* **Problem to work on**:
Copy every line of the listing below word for word.

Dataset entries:
************

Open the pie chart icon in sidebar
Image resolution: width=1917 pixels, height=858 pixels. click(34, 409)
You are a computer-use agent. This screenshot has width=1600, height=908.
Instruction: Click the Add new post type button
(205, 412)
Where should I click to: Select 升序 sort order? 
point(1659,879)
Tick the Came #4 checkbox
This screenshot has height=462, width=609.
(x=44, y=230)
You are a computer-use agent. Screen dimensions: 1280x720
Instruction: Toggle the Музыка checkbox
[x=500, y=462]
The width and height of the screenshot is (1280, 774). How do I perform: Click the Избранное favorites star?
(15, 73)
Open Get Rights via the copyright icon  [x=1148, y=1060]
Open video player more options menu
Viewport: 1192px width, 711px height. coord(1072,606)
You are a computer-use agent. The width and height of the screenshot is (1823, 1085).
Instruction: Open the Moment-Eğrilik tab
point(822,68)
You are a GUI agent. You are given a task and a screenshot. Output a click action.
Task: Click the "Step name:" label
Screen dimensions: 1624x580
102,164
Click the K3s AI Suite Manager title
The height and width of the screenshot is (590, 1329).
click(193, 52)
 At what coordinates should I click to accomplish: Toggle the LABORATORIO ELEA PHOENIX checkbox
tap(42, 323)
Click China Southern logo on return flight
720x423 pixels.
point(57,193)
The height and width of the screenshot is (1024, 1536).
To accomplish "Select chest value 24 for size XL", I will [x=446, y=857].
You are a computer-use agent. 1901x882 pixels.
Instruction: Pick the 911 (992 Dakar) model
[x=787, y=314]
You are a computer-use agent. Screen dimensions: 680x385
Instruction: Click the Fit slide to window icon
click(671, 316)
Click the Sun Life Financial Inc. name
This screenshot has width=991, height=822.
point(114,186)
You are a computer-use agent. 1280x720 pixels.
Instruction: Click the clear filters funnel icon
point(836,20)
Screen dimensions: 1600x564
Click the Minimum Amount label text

************

* **Answer to this task**:
Open the pie chart icon in sidebar
Image resolution: width=1917 pixels, height=858 pixels. click(34, 409)
You are a computer-use agent. This screenshot has width=1600, height=908.
Instruction: Click the Add new post type button
(205, 412)
Where should I click to: Select 升序 sort order? 
point(1659,879)
Tick the Came #4 checkbox
This screenshot has height=462, width=609.
(x=44, y=230)
You are a computer-use agent. Screen dimensions: 1280x720
Instruction: Toggle the Музыка checkbox
[x=500, y=462]
The width and height of the screenshot is (1280, 774). How do I perform: Click the Избранное favorites star?
(15, 73)
Open Get Rights via the copyright icon  [x=1148, y=1060]
Open video player more options menu
Viewport: 1192px width, 711px height. coord(1072,606)
You are a computer-use agent. The width and height of the screenshot is (1823, 1085).
Instruction: Open the Moment-Eğrilik tab
point(822,68)
You are a GUI agent. You are given a task and a screenshot. Output a click action.
Task: Click the "Step name:" label
Screen dimensions: 1624x580
102,164
Click the K3s AI Suite Manager title
The height and width of the screenshot is (590, 1329).
click(193, 52)
 At what coordinates should I click to accomplish: Toggle the LABORATORIO ELEA PHOENIX checkbox
tap(42, 323)
Click China Southern logo on return flight
720x423 pixels.
point(57,193)
The height and width of the screenshot is (1024, 1536).
To accomplish "Select chest value 24 for size XL", I will [x=446, y=857].
You are a computer-use agent. 1901x882 pixels.
Instruction: Pick the 911 (992 Dakar) model
[x=787, y=314]
You are a computer-use agent. Screen dimensions: 680x385
Instruction: Click the Fit slide to window icon
click(671, 316)
Click the Sun Life Financial Inc. name
This screenshot has width=991, height=822.
point(114,186)
You are a computer-use agent. 1280x720 pixels.
Instruction: Click the clear filters funnel icon
point(836,20)
Screen dimensions: 1600x564
Click the Minimum Amount label text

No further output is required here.